Fingerspelling in sign language has been the means of communicating technical terms and proper nouns when they do not have dedicated sign language gestures. The automatic recognition of fingerspelling can help resolve communication barriers when interacting with deaf people. The main challenges prevalent in automatic recognition tasks are the ambiguity in the gestures and strong articulation of the hands. The automatic recognition model should address high inter-class visual similarity and high intra-class variation in the gestures. Most of the existing research in fingerspelling recognition has focused on the dataset collected in a controlled environment.

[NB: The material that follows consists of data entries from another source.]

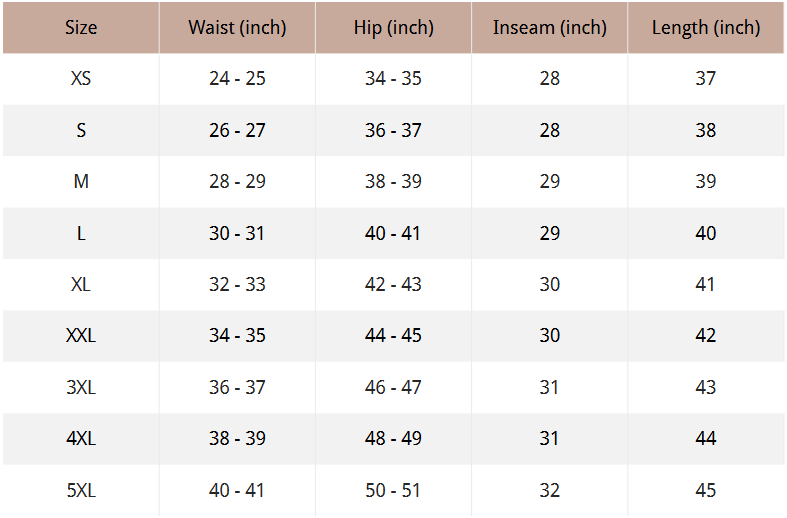Click the XS size cell

click(81, 78)
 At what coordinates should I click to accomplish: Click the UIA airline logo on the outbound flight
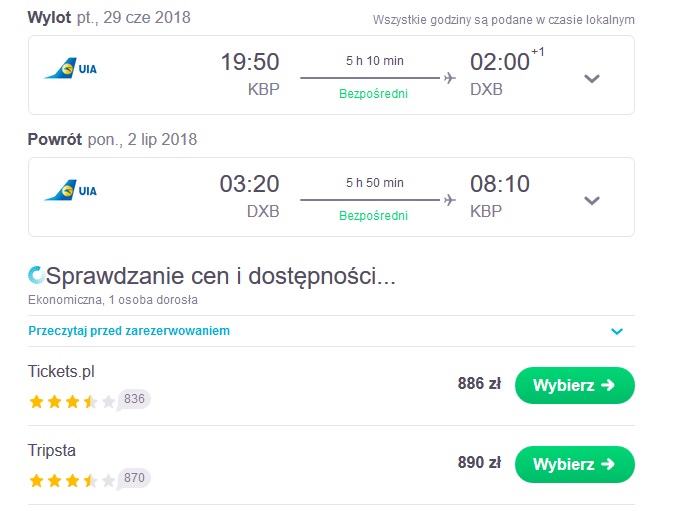coord(71,68)
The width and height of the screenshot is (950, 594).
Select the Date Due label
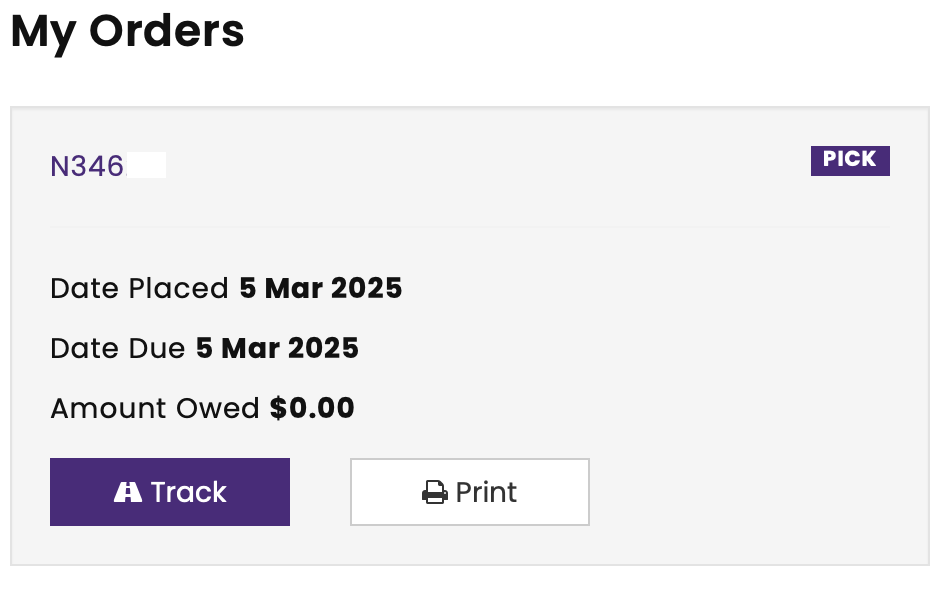[x=118, y=348]
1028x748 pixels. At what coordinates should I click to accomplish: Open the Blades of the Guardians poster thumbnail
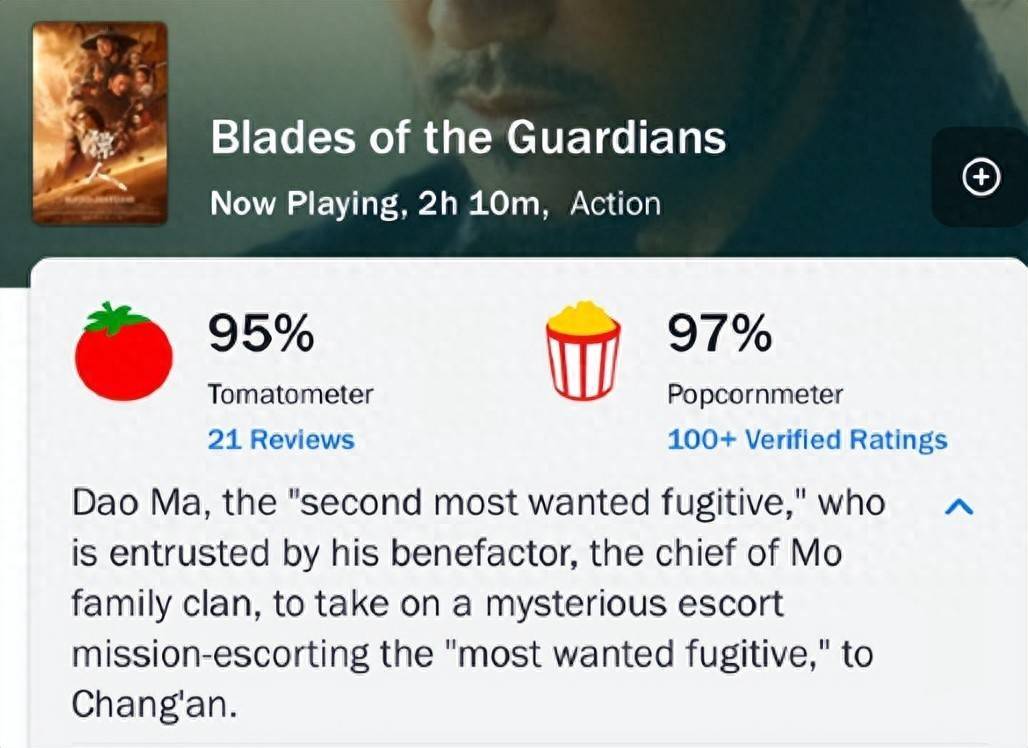click(x=99, y=122)
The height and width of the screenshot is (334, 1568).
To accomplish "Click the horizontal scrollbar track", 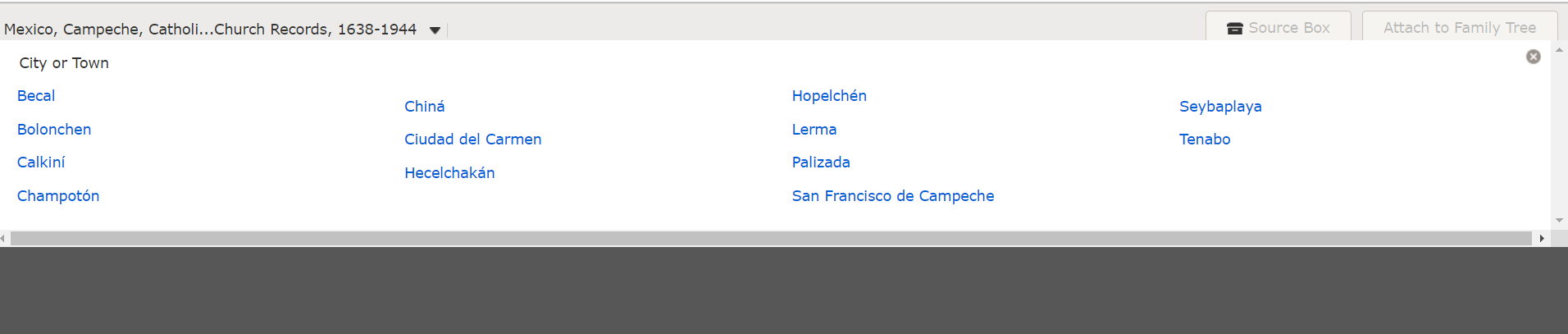I will click(771, 239).
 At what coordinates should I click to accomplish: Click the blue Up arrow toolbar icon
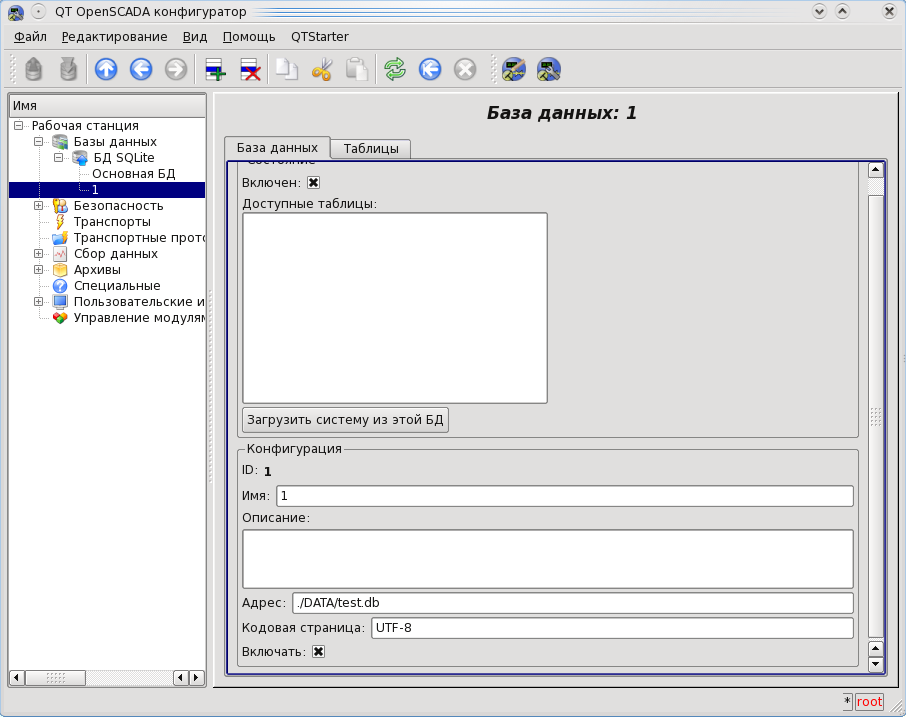pyautogui.click(x=106, y=69)
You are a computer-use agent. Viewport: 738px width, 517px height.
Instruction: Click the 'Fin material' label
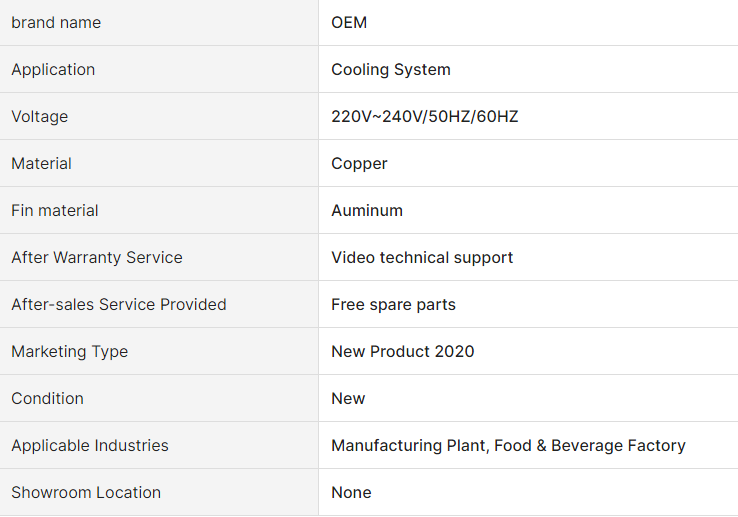[x=55, y=210]
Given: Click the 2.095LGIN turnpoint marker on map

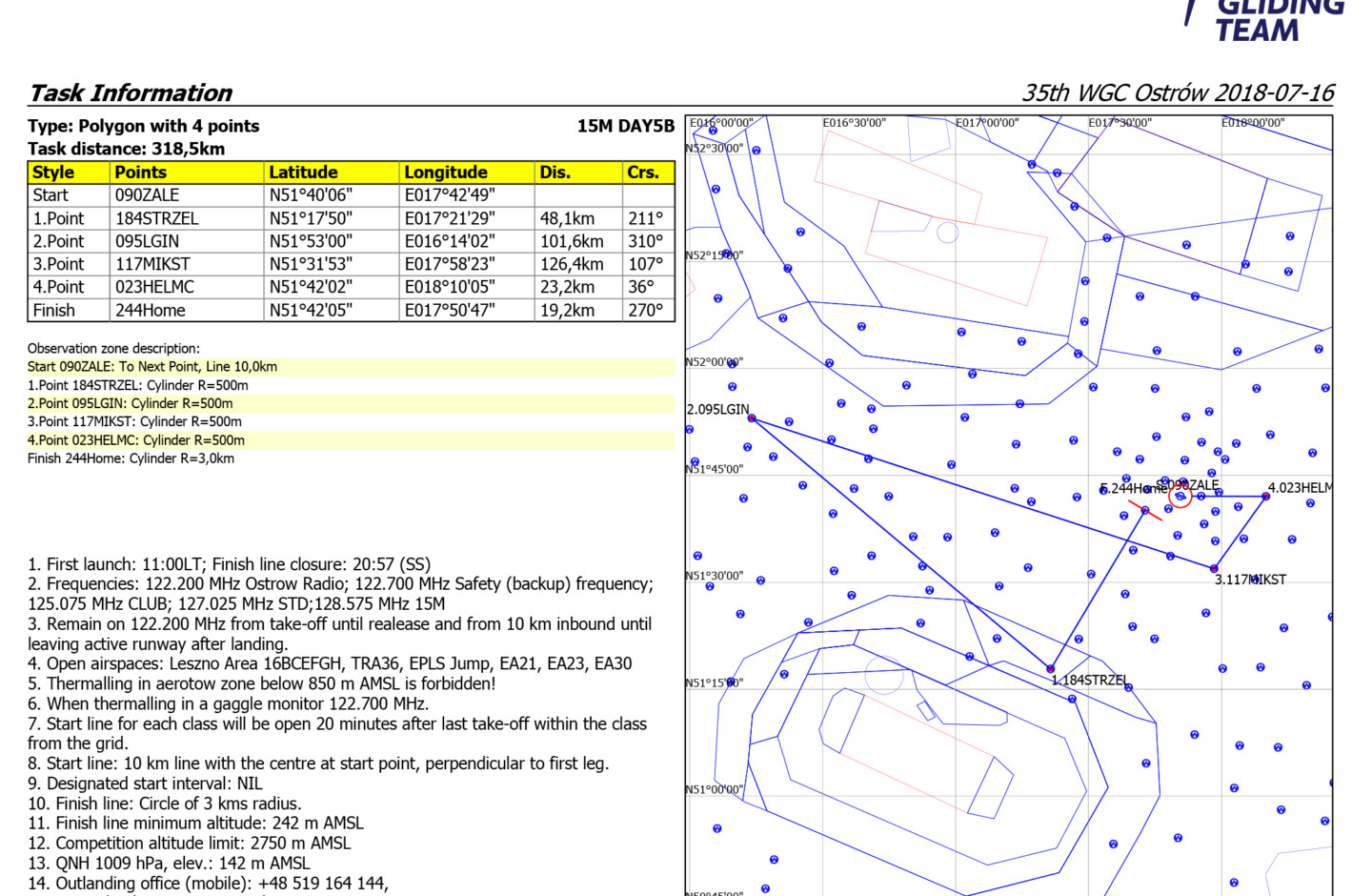Looking at the screenshot, I should (752, 418).
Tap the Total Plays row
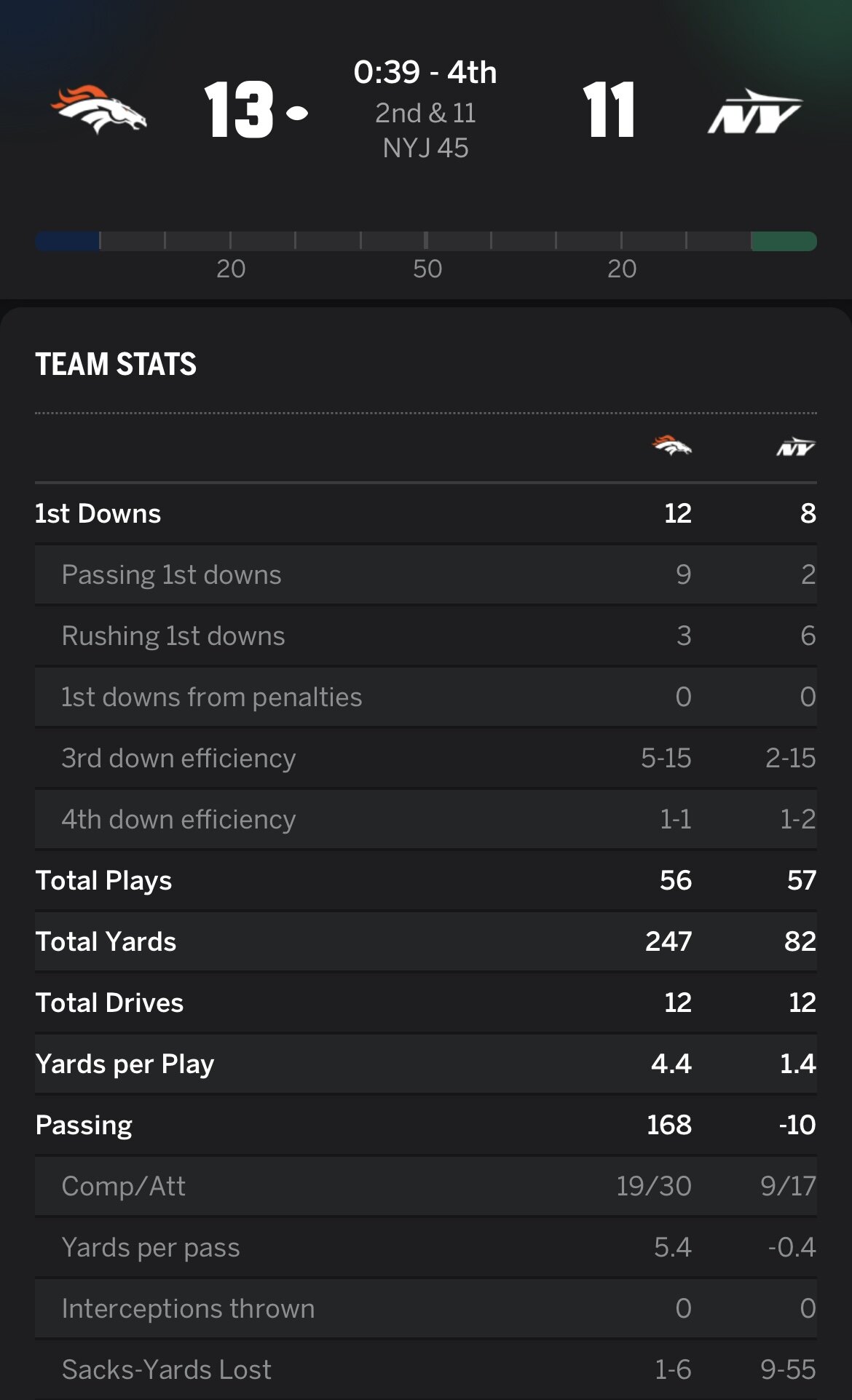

The recent collection of a large-scale annotated fingerspelling dataset in the wild, from social media and online platforms, captures the challenges in a real-world scenario. This study focuses on implementing a fine-grained visual attention approach using Transformer models to address the challenges existing in two fingerspelling recognition tasks: multiclass classification of static gestures and sequence-to-sequence prediction of continuous gestures. For a dataset with a single gesture in a controlled environment (multiclass classification), the Transformer decoder employs the textual description of gestures along with image features to achieve fine-grained attention. For the sequence-to-sequence prediction task in the wild dataset, fine-grained attention is attained by utilizing the change in motion of the video frames (optical flow) in sequential context-based attention along with a Transformer encoder model. The unsegmented continuous video dataset is jointly trained by balancing the Connectionist Temporal Classification (CTC) loss and maximum-entropy loss. The proposed methodologies outperform state-of-the-art performance in both datasets. In comparison to the previous work for static gestures in fingerspelling recognition, the proposed approach employs multimodal fine-grained visual categorization. The state-of-the-art model in sequence-to-sequence prediction employs an iterative zooming mechanism for fine-grained attention whereas the proposed method is able to capture better fine-grained attention in a single iteration.


Chuan Sun

Reconfigurability in Wireless Networks: Applications of Machine Learning for User Localization and Intelligent Environment

When & Where:


Zoom Meeting, please contact jgrisafe@ku.edu for link.

Committee Members:

Morteza Hashemi, Chair
David Johnson
Taejoon Kim


Abstract

With the rapid development of machine learning (ML) and deep learning (DL) methodologies, DL methods can be leveraged for wireless network reconfigurability and channel modeling. While deep learning-based methods have been applied in a few wireless network use cases, there is still much to be explored. In this project, we focus on the application of deep learning methods for two scenarios. In the first scenario, a user transmitter was moving randomly within a campus area, and at certain spots sending wireless signals that were received by multiple antennas. We construct an active deep learning architecture to predict user locations from received signals after dimensionality reduction, and analyze 4 traditional query strategies for active learning to improve the efficiency of utilizing labeled data. We propose a new location-based query strategy that considers both spatial density and model uncertainty when selecting samples to label. We show that the proposed query strategy outperforms all the existing strategies. In the second scenario, a reconfigurable intelligent surface (RIS) containing 4096 tunable cells reflects signals from a transmitter to users in an office for better performance. We use the training data of one user's received signals under different RIS configurations to learn the impact behavior of the RIS on the wireless channel. Based on the context and experience from the first scenario, we build a DL neural network that maps RIS configurations to received signal estimations. In the second phase, the loss function was customized towards our final evaluation formula to obtain the optimum configuration array for a user. We propose and build a customized DL pipeline that automatically learns the behavior of RIS on received signals, and generates the optimal RIS configuration array for each of the 50 test users.